[Stored data]

★ ★ ★

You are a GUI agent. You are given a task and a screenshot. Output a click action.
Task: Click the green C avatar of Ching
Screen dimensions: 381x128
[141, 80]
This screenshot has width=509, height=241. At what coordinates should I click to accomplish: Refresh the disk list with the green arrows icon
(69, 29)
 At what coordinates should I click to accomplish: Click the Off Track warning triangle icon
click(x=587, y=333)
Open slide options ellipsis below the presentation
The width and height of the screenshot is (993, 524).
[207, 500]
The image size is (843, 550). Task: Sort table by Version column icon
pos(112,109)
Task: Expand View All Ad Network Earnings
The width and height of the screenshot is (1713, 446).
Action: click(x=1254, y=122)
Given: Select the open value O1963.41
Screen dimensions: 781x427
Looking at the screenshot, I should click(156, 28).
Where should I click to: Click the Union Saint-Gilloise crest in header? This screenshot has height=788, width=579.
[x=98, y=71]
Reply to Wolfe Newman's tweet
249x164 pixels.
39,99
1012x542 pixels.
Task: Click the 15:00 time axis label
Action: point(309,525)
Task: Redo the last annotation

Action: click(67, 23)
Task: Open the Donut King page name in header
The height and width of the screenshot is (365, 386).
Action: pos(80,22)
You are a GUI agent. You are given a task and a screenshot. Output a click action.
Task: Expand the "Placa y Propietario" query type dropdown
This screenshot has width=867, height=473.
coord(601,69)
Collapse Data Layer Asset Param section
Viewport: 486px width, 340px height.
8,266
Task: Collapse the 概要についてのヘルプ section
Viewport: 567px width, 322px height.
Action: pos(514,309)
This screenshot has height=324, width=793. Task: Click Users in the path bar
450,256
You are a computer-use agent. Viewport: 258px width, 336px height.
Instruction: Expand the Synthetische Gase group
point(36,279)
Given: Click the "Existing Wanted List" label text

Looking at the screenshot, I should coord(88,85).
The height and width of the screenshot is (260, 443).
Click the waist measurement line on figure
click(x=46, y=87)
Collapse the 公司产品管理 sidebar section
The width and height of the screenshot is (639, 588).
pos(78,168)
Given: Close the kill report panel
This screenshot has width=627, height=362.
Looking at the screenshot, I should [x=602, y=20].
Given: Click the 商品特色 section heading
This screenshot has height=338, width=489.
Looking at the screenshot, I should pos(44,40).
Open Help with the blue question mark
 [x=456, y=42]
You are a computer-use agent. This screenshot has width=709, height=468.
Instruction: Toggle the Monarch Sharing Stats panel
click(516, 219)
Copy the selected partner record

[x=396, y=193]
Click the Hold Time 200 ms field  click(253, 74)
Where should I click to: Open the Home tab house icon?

★ ★ ★

> **Your objective**
Please find how many lines in the records hold "computer", then give that number with nothing else.

> **Task answer**
2